=== MATERIAL FOR THIS EXERCISE ===

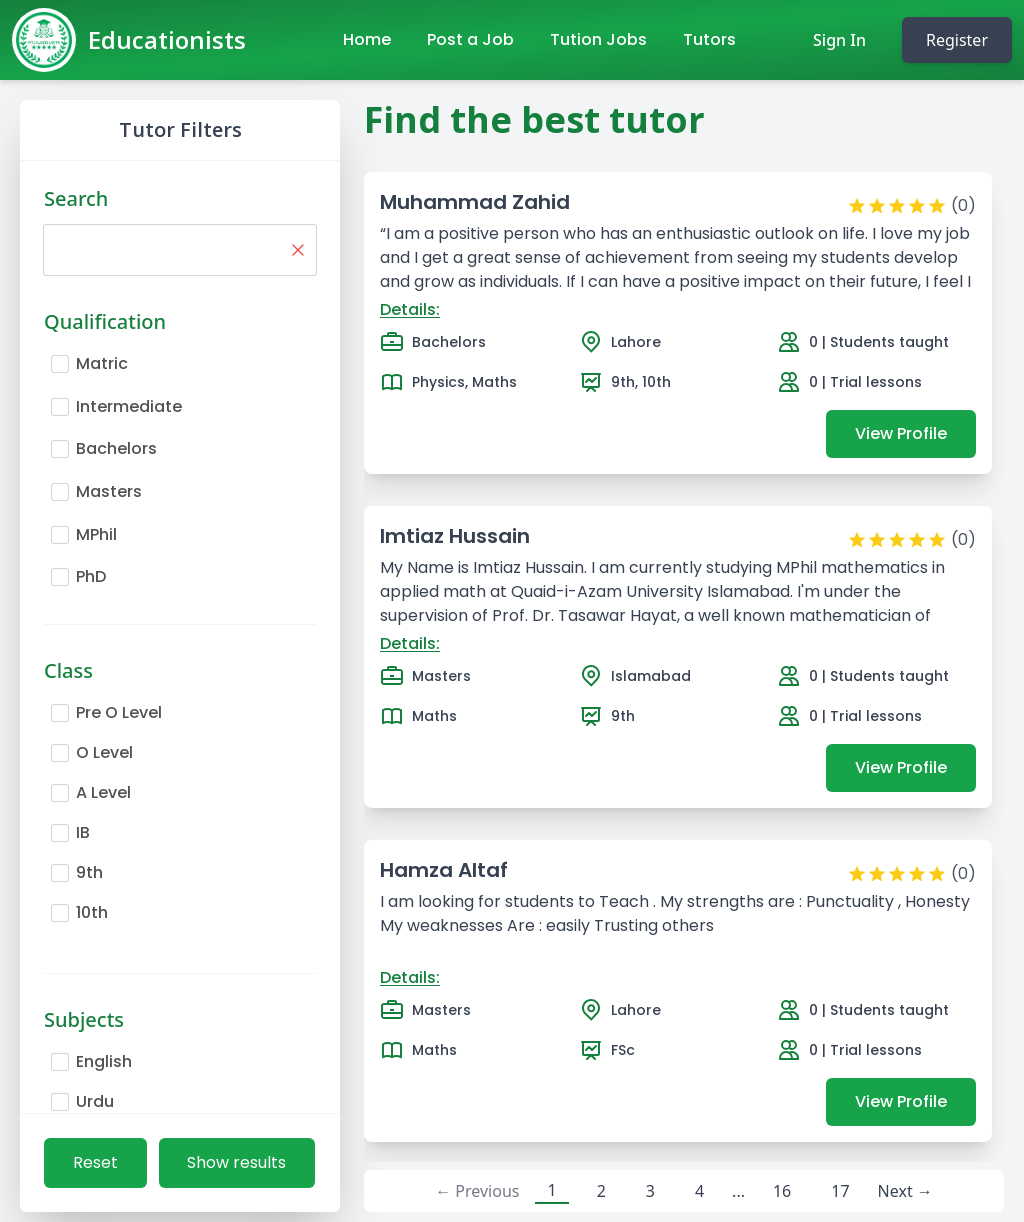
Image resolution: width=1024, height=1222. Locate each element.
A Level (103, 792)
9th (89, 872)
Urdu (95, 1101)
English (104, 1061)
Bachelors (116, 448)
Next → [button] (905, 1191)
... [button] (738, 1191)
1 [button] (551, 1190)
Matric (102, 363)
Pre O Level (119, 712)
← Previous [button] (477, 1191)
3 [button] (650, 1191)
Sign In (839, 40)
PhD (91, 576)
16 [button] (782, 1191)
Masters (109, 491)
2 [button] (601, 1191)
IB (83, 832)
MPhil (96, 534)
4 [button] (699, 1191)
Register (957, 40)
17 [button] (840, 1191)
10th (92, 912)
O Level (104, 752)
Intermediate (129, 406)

===

DESCRIPTION OF THE TASK: Retype every item above line for line, leaving out the pictures.

WORKED ANSWER:
Image resolution: width=1024, height=1222. Locate each element.
A Level (103, 792)
9th (89, 872)
Urdu (95, 1101)
English (104, 1061)
Bachelors (116, 448)
Next → [button] (905, 1191)
... [button] (738, 1191)
1 [button] (551, 1190)
Matric (102, 363)
Pre O Level (119, 712)
← Previous [button] (477, 1191)
3 [button] (650, 1191)
Sign In (839, 40)
PhD (91, 576)
16 [button] (782, 1191)
Masters (109, 491)
2 [button] (601, 1191)
IB (83, 832)
MPhil (96, 534)
4 [button] (699, 1191)
Register (957, 40)
17 [button] (840, 1191)
10th (92, 912)
O Level (104, 752)
Intermediate (129, 406)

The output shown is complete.